Plus, there were White House surrogates like Bruce Riedel, former CIA analyst and “counterterrorism adviser to several former presidents” with a ready and timely quote for all the major media, making the nomination as close to a “well, duh” as he could get without going overboard.
“The management structure and good old boy networks are going to be a little upset, but I don’t see that as a bad thing,” says Riedel, a Daily Beast contributor. “Petraeus brings some very unique insights and skills to this job, which makes him a quite exceptional choice.”
That it doesn’t dawn on anyone except for the most stalwart war critics to ask whether Petraeus even deserves these demanding and prestigious posts is the real horror here. Petraeus has been particularly brilliant at “turning around” skeptical members of congress on the trajectory of Iraq, and now Afghanistan, but his “turning around” of the wars—especially as chief crusader and promoter of modern COIN (counterinsurgency)—should be a matter of serious debate (has anyone even checked in with Iraq lately?). But it’s not.
Instead, “victory” is redefined with Newspeak by the message-framers among the national security elite, and let’s face it, political correctness is on the general’s side.
That is why it is particularly frustrating when someone like Vietnam veteran and former Assistant Secretary of Defense Bing West, who wrote an entire book about the failure of COIN in Afghanistan, responds to Petraeus’ nomination like every other dull acolyte:
The new nominees for secretary of defense and director of the CIA are excellent, non-political choices. General Petraeus has served our country for six years in hard top slots. Now he has again answered the call to duty. The operational side on the CIA will, of course, find him a pleasure to work with; the analytical side will be severely challenged—for the better. Petraeus will bring a commander’s eye to intelligence products. This will force the analysts to be more focused upon practicalities, and to better anticipate what is asked of them.

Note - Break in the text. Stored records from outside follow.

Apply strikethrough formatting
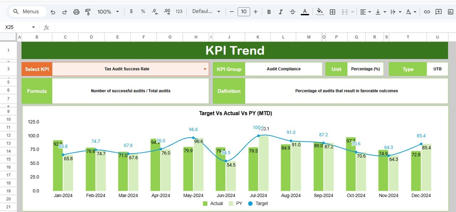456x212 pixels. (x=292, y=11)
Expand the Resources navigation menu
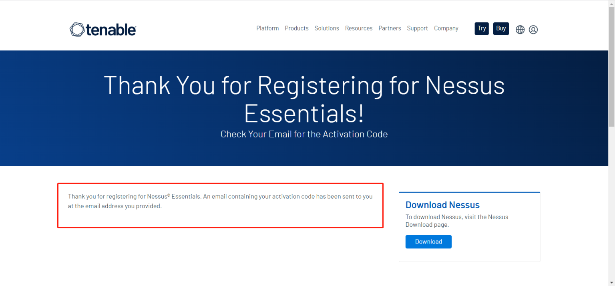The height and width of the screenshot is (286, 615). point(359,28)
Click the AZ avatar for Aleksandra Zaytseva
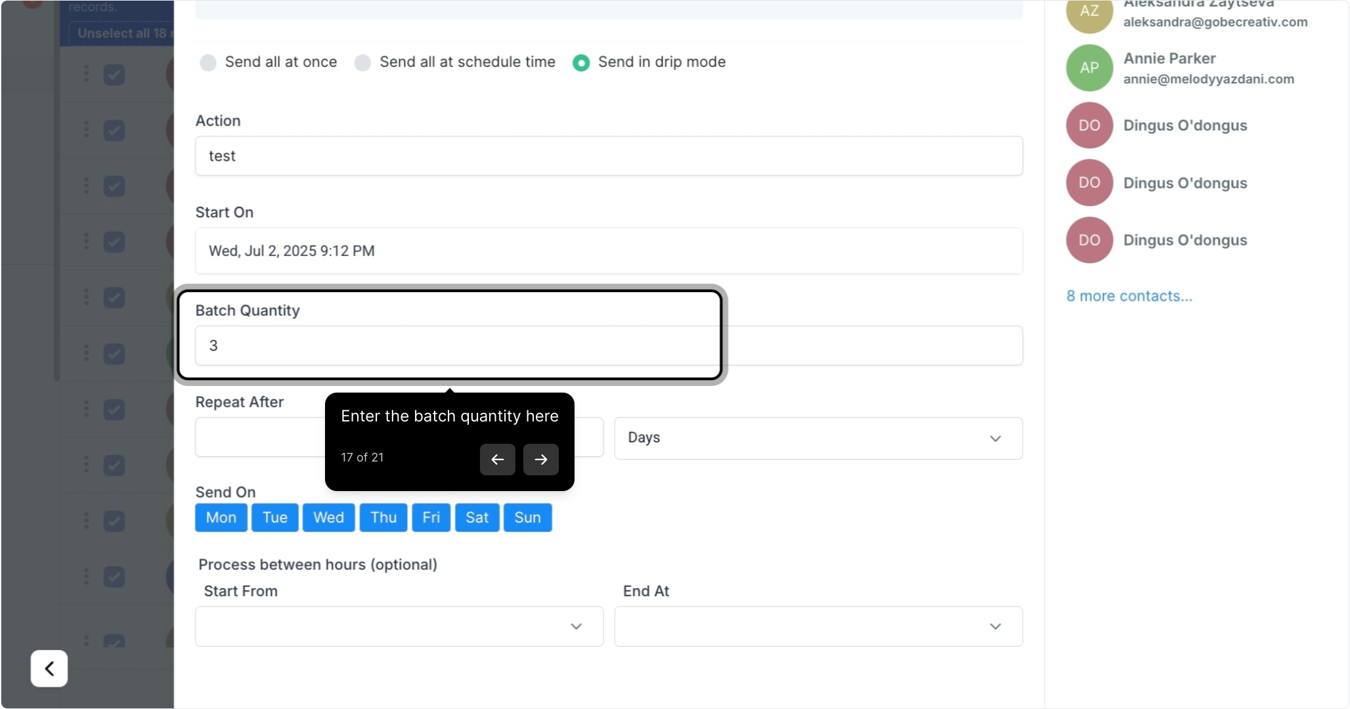The image size is (1350, 709). [x=1089, y=12]
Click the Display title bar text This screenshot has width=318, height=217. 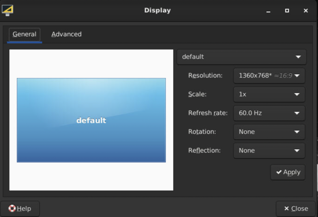(157, 11)
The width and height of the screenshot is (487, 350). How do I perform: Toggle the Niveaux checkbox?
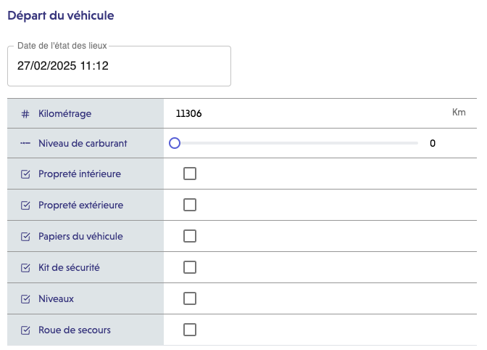click(190, 298)
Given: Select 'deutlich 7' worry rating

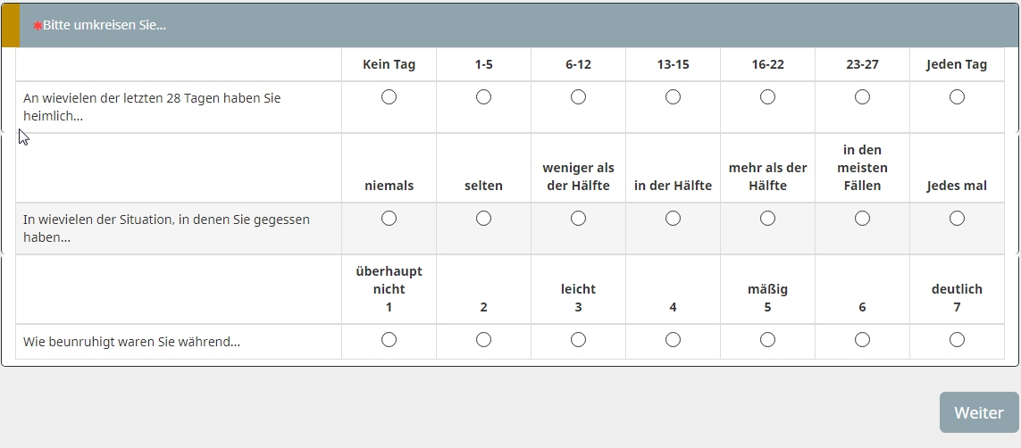Looking at the screenshot, I should point(957,340).
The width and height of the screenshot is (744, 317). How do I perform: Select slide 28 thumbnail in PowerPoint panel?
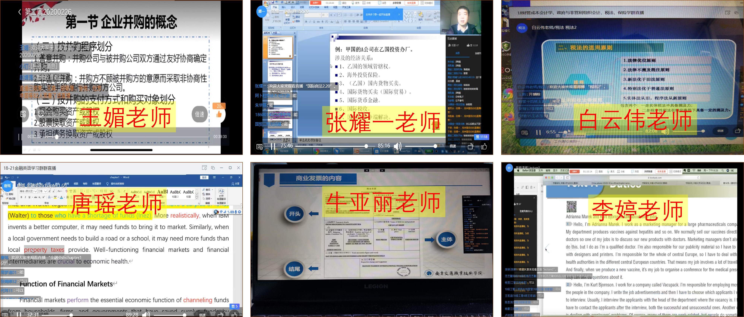(x=280, y=71)
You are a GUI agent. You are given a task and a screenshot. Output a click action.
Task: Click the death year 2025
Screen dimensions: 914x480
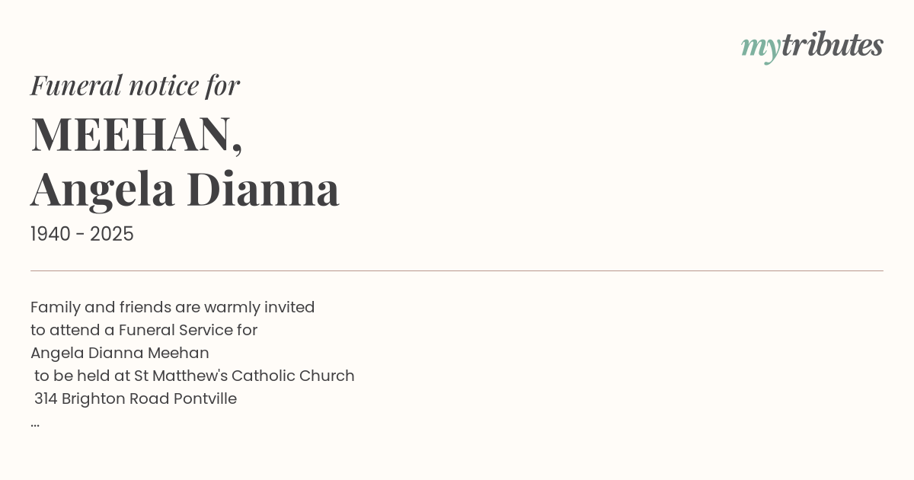pos(112,235)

First of all, why do the analysts have to be “severely challenged,” when it is they who offered the more sober and practical—and by all accounts, correct—assessments on Afghanistan and Pakistan, particularly in two (largely ignored) National Intelligence Estimates (NIE) last fall—while Petraeus has consistently engaged us for years in the same elaborate mummery in order to “sell” the Long War?
So, Mr. West, as former CIA analyst Ray McGovern would so succinctly ask, “Are we to expect that once Petraeus takes the helm at CIA, the career analysts will still be able to call the war in Afghanistan a fool’s errand? If the new CIA director insists on seeing progress—however ‘fragile and reversible’—will vulnerable analysts risk his wrath by contradicting him?”

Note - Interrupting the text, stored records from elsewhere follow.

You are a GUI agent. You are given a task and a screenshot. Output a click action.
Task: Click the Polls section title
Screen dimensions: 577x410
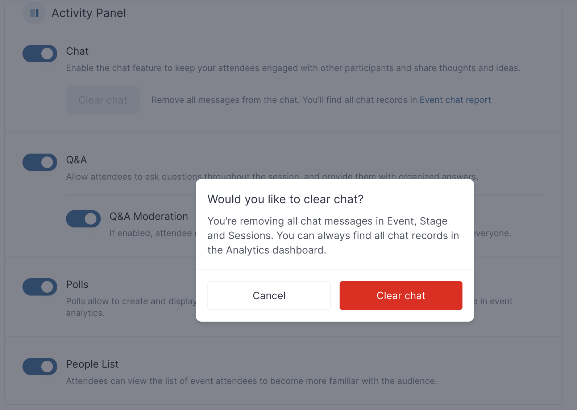[x=77, y=284]
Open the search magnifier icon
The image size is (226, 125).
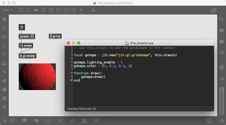tap(222, 19)
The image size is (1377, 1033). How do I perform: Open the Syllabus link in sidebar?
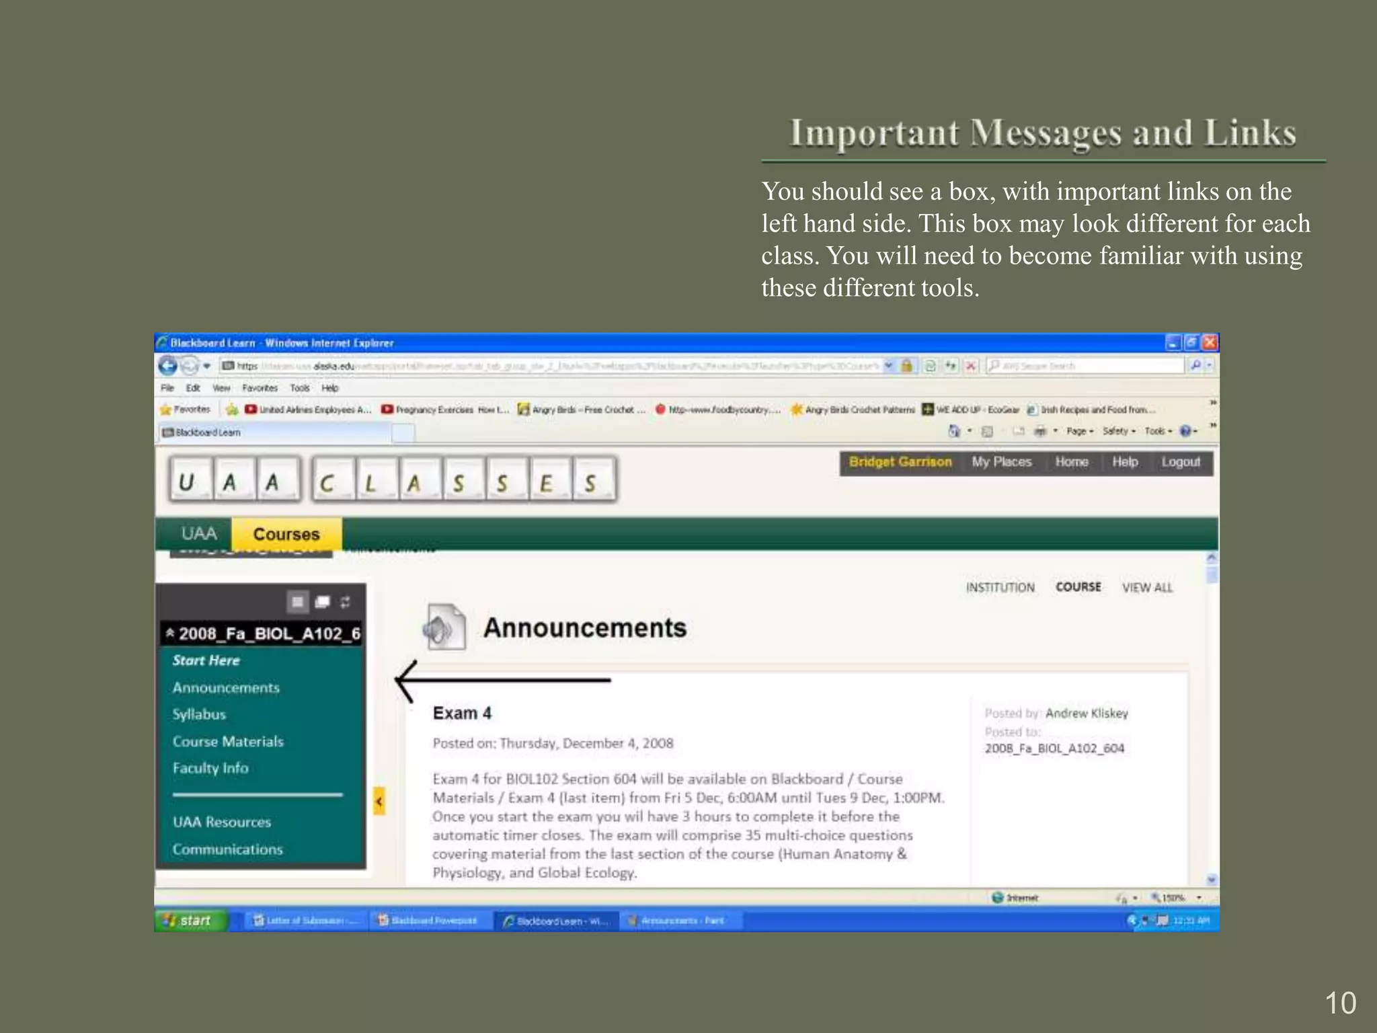199,714
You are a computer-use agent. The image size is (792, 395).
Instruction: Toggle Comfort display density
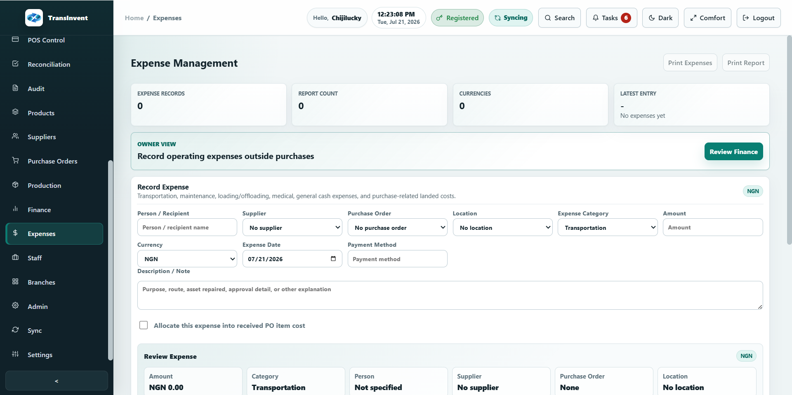707,18
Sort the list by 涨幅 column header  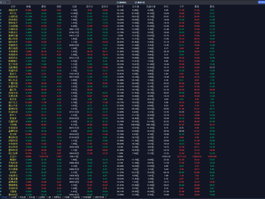28,6

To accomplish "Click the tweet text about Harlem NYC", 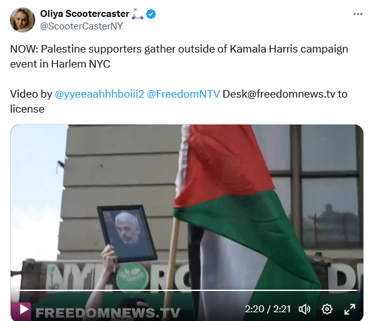I will (179, 56).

But it is West’s willingness to ignore Petraeus’ culpability in the fiasco of COIN that is most curious. In a February Small Wars Journal interview, West makes several charges against COIN, which was rolled out in Afghanistan in 2009 by the general’s compatriot, Gen. McChrystal, and heavily promoted by a smug pack of “warrior-intellectuals” otherwise known as the “Ph.D. Posse.”
“New COIN,” West dismissively declares, “remains an unproven theory” and “a “franchise business.”

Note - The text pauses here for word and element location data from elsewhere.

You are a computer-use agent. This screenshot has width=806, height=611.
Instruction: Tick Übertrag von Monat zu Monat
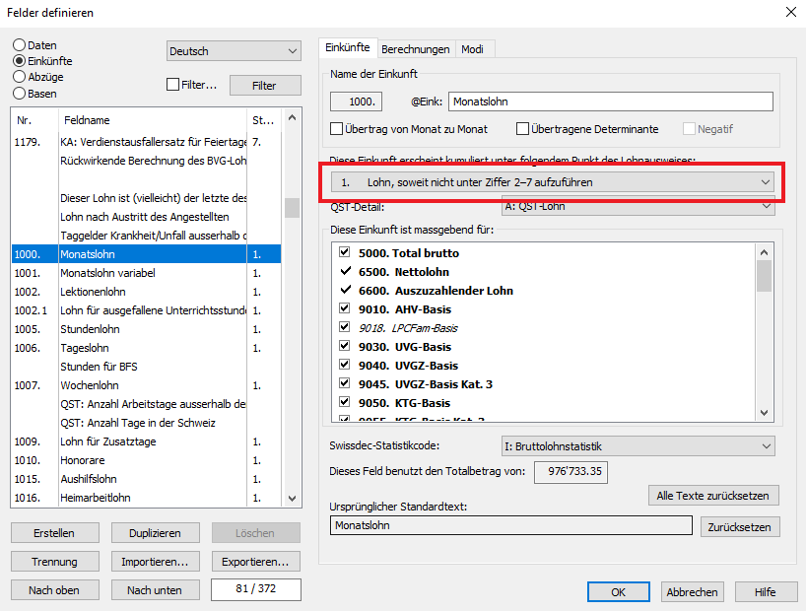[x=337, y=129]
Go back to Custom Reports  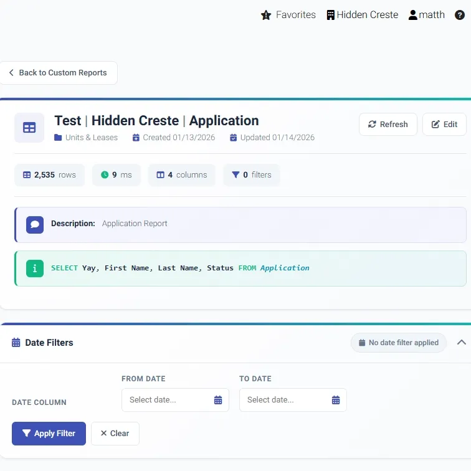59,73
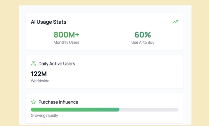
Task: Click the users icon beside Daily Active Users
Action: pos(33,64)
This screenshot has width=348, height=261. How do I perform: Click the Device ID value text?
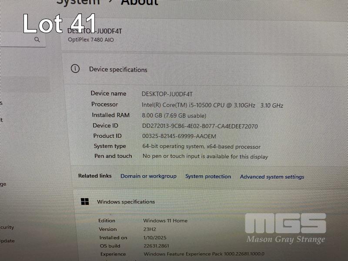pos(200,127)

Since Petraeus is most closely associated with that franchise (Petraeus himself spent much of 2009 selling it), and only became less wed to it after McChrystal was fired in 2010 and people like West throughout the military began to complain that their “hands were tied” against the Taliban, one would think he would—should—be the first to answer for it. But he won’t. Instead, he gets a cabinet position.
But what does this all mean to the rest of us? Well, as more astute critics have predicted and only a traveler from the future could really know, it likely means more drones, more war, and a dramatically, yet slowly sinking ship on which Gen. Petraeus is merely a highly decorated, ever-smiling, deck chair.
But at least, for now, he rides on.
NOTES IN THE MARGIN
This is my 101st column since I began writing for Antiwar.com in April 2009. I’d like to thank Eric, Phil, Angela, Matt, Jeremy, Justin, Wendy, Scott, Jason and the rest of the staff for their enthusiasm and support, but more importantly, thank you for reading and for commenting every week. I’m proud to be a part of such an intensely dedicated group, and very much look forward to another 101!